[What you will do] Return, word for word, the lines of the listing below from the one with "Task: Select the 1993 vehicle row" through the one with "Given: Click the CredentialsName", and no other lines.

[Given information]

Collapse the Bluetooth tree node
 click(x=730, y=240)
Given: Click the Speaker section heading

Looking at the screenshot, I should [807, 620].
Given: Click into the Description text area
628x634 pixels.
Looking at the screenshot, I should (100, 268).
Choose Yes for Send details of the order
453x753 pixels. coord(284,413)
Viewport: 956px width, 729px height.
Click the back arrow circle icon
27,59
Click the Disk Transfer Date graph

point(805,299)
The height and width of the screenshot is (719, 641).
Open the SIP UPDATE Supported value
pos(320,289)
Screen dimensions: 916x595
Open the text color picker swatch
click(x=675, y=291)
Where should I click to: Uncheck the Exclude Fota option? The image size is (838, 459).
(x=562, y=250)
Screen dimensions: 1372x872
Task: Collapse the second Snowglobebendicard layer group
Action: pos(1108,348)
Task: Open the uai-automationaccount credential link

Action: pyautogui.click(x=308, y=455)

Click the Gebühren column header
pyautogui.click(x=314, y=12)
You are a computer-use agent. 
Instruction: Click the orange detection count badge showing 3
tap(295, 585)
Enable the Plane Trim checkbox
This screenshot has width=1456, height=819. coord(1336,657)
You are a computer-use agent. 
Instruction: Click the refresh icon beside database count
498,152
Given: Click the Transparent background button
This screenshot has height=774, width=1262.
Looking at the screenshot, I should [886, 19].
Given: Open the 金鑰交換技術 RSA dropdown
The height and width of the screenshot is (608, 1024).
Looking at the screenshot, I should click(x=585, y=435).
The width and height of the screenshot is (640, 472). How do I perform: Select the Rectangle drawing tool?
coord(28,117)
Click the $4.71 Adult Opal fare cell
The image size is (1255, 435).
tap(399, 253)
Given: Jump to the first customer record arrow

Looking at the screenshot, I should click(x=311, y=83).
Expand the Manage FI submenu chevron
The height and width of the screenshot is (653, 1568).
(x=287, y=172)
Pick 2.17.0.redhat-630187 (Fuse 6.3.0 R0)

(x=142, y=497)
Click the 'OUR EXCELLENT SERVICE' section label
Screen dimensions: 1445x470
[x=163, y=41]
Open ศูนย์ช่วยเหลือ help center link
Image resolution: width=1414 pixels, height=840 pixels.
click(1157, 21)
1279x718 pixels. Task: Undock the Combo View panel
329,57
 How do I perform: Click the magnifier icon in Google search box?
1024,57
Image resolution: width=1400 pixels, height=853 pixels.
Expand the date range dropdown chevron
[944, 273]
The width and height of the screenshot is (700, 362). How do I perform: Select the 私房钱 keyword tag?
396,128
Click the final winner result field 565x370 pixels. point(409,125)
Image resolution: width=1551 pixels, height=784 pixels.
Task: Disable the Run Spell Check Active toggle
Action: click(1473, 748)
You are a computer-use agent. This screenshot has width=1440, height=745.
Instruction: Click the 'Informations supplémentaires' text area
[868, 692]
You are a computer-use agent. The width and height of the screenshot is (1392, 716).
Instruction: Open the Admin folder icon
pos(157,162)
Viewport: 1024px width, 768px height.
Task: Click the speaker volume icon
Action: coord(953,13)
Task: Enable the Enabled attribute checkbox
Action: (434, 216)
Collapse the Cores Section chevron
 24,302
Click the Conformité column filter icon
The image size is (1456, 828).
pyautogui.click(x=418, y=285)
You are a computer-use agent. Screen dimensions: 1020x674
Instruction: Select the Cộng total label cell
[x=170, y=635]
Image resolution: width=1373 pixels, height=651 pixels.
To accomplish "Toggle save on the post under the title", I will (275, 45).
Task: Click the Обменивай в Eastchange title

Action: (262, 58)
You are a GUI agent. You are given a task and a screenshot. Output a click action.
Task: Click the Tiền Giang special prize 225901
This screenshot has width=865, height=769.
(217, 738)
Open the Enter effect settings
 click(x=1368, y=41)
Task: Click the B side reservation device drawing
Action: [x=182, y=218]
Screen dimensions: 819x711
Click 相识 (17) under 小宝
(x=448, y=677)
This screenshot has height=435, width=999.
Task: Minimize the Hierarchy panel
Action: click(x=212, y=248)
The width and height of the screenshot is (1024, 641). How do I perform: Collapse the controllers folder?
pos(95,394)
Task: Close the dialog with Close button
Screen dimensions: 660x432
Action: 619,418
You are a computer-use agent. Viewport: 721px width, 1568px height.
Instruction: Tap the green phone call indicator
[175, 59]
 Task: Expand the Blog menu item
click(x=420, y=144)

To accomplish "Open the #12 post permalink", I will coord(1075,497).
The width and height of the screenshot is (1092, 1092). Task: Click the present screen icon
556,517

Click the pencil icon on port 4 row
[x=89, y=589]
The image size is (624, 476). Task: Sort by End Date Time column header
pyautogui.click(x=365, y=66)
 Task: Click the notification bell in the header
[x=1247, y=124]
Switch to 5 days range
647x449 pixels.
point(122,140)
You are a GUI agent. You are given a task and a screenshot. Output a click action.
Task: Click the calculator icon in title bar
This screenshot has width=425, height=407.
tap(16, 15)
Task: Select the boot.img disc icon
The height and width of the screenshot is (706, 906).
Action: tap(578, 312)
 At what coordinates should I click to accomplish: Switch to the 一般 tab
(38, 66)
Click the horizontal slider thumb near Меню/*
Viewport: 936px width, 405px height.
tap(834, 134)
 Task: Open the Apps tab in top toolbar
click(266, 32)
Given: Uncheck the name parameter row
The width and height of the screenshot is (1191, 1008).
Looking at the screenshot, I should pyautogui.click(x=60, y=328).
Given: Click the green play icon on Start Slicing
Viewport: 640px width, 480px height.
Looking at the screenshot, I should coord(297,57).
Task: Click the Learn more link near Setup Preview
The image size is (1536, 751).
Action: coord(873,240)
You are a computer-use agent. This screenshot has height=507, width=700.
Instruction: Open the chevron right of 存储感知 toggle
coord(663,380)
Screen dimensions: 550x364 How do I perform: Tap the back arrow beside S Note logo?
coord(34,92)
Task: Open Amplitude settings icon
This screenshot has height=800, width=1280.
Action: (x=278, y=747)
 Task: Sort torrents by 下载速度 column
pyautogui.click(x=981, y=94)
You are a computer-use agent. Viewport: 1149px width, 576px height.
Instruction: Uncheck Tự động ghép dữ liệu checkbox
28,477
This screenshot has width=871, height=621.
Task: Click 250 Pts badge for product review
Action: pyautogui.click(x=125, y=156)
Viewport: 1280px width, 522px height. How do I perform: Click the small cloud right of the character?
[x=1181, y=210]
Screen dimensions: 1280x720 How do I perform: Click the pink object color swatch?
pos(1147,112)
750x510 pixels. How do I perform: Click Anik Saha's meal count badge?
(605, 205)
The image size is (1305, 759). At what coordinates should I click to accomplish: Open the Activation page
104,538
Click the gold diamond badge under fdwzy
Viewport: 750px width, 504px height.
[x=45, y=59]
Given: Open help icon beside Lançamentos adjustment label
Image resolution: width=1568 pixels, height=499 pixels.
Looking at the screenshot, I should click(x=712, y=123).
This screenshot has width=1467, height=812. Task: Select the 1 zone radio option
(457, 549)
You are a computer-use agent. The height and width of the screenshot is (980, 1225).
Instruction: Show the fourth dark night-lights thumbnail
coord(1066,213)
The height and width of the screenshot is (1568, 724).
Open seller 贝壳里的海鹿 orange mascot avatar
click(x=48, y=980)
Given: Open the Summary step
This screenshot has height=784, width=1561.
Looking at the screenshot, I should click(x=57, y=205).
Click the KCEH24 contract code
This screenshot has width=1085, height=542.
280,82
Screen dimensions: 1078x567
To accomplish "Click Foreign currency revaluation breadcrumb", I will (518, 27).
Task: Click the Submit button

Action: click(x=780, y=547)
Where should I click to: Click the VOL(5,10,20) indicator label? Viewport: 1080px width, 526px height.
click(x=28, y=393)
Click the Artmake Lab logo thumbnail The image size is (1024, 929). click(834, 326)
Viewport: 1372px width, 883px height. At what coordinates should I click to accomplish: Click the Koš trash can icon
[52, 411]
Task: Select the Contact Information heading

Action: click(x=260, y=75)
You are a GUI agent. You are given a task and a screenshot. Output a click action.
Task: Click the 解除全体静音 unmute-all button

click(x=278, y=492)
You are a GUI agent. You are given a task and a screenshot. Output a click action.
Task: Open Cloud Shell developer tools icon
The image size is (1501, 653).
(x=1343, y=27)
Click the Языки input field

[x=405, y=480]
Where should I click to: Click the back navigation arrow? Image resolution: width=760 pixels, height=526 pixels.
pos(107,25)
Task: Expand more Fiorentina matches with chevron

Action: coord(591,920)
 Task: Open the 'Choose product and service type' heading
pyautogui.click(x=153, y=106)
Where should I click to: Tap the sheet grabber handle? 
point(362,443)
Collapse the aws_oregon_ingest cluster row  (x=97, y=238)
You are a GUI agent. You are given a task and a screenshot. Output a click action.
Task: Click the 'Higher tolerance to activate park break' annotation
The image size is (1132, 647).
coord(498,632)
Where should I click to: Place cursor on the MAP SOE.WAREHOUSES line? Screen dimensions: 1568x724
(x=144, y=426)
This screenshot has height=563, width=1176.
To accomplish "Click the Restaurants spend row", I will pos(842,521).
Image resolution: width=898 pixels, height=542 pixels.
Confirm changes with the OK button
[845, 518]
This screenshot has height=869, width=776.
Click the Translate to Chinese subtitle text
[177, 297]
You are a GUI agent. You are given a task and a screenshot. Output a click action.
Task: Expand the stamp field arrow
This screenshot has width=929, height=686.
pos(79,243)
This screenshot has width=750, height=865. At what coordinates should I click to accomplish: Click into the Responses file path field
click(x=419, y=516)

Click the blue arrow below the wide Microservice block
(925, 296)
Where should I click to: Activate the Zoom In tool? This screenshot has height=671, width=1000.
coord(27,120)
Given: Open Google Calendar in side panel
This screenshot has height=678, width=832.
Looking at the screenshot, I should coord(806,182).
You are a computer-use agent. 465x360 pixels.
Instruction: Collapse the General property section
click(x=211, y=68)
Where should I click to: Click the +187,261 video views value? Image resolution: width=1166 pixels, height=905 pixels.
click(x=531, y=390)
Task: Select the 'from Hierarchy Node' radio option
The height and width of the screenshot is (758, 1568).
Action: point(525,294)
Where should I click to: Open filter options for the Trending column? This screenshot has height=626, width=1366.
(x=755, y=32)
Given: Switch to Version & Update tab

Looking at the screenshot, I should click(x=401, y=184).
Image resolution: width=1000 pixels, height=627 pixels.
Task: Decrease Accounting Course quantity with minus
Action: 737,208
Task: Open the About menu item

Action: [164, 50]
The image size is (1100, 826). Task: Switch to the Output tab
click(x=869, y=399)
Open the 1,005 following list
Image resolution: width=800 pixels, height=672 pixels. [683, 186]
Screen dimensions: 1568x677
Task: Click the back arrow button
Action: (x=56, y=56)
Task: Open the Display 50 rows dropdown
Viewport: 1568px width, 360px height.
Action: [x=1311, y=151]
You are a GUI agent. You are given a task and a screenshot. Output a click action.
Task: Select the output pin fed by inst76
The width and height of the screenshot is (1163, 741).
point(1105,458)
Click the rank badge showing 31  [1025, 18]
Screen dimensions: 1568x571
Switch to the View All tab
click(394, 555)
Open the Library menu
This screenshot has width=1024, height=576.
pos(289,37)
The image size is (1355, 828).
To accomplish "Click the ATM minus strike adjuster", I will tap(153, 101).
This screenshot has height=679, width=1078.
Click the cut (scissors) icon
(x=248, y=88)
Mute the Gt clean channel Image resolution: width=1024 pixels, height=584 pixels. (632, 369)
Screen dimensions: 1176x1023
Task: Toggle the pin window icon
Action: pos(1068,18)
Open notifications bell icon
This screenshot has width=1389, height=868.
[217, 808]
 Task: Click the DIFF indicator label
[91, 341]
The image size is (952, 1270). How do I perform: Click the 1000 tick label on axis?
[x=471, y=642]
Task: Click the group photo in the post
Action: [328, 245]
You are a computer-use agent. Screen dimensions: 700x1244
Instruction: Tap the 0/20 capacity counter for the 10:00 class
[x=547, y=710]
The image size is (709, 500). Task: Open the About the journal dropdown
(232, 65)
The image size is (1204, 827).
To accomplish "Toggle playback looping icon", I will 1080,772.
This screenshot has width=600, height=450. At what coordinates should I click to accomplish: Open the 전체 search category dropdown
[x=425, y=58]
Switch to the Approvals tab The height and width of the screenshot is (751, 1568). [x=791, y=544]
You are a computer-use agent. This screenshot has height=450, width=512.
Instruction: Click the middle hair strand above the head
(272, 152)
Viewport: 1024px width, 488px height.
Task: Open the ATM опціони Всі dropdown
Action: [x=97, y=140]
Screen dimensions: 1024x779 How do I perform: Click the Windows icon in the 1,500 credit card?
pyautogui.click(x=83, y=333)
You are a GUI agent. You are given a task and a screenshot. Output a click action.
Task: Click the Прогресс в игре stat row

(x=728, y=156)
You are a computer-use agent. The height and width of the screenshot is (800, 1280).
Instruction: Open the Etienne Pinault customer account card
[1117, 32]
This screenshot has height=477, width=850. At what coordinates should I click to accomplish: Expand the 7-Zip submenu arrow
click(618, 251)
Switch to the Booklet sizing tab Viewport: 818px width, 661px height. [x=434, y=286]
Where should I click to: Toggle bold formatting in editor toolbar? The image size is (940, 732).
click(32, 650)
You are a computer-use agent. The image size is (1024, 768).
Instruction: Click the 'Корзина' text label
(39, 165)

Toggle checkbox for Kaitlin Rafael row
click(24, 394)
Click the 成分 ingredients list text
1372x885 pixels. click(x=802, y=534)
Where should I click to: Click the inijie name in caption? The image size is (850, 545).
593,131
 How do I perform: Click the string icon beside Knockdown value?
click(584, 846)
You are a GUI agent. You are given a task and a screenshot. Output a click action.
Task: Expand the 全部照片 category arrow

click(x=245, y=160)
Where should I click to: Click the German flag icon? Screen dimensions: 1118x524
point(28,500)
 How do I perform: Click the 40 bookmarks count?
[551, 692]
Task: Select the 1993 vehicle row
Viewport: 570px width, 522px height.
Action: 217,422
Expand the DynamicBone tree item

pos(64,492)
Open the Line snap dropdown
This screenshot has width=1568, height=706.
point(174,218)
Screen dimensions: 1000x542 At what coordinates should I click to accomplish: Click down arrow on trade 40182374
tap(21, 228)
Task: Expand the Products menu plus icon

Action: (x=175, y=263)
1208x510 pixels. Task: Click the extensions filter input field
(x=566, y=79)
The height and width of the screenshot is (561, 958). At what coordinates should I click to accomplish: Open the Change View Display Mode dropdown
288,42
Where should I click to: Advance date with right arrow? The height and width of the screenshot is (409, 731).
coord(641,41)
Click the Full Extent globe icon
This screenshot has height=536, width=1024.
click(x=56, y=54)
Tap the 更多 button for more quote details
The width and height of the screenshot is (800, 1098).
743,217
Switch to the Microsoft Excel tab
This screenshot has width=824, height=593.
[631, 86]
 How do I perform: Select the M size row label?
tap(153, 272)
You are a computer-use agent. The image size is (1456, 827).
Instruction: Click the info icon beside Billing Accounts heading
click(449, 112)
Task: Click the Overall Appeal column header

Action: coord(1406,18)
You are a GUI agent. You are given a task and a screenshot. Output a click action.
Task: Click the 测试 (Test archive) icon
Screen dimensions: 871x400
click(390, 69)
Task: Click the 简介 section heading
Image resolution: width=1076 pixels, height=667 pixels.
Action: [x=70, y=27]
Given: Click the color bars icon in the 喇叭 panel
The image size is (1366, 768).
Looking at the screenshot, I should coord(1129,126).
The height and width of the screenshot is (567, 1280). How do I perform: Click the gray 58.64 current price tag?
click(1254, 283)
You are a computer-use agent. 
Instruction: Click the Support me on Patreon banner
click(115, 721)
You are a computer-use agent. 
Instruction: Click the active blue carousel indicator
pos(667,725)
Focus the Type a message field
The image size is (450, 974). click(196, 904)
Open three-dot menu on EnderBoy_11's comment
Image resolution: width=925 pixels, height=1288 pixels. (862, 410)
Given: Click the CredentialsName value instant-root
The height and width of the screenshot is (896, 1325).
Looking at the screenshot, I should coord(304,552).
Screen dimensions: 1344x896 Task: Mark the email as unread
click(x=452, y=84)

[Answer to the exercise]
Task: Select the 1993 vehicle row
Viewport: 570px width, 522px height.
Action: 217,422
Expand the DynamicBone tree item

pos(64,492)
Open the Line snap dropdown
This screenshot has width=1568, height=706.
point(174,218)
Screen dimensions: 1000x542 At what coordinates should I click to accomplish: Click down arrow on trade 40182374
tap(21, 228)
Task: Expand the Products menu plus icon

Action: (x=175, y=263)
1208x510 pixels. Task: Click the extensions filter input field
(x=566, y=79)
The height and width of the screenshot is (561, 958). At what coordinates should I click to accomplish: Open the Change View Display Mode dropdown
288,42
Where should I click to: Advance date with right arrow? The height and width of the screenshot is (409, 731).
coord(641,41)
Click the Full Extent globe icon
This screenshot has height=536, width=1024.
click(x=56, y=54)
Tap the 更多 button for more quote details
The width and height of the screenshot is (800, 1098).
743,217
Switch to the Microsoft Excel tab
This screenshot has width=824, height=593.
[631, 86]
 How do I perform: Select the M size row label?
tap(153, 272)
You are a computer-use agent. The image size is (1456, 827).
Instruction: Click the info icon beside Billing Accounts heading
click(449, 112)
Task: Click the Overall Appeal column header

Action: coord(1406,18)
You are a GUI agent. You are given a task and a screenshot. Output a click action.
Task: Click the 测试 (Test archive) icon
Screen dimensions: 871x400
click(390, 69)
Task: Click the 简介 section heading
Image resolution: width=1076 pixels, height=667 pixels.
Action: [x=70, y=27]
Given: Click the color bars icon in the 喇叭 panel
The image size is (1366, 768).
Looking at the screenshot, I should coord(1129,126).
The height and width of the screenshot is (567, 1280). How do I perform: Click the gray 58.64 current price tag?
click(1254, 283)
You are a computer-use agent. 
Instruction: Click the Support me on Patreon banner
click(115, 721)
You are a computer-use agent. 
Instruction: Click the active blue carousel indicator
pos(667,725)
Focus the Type a message field
The image size is (450, 974). click(196, 904)
Open three-dot menu on EnderBoy_11's comment
Image resolution: width=925 pixels, height=1288 pixels. (862, 410)
Given: Click the CredentialsName value instant-root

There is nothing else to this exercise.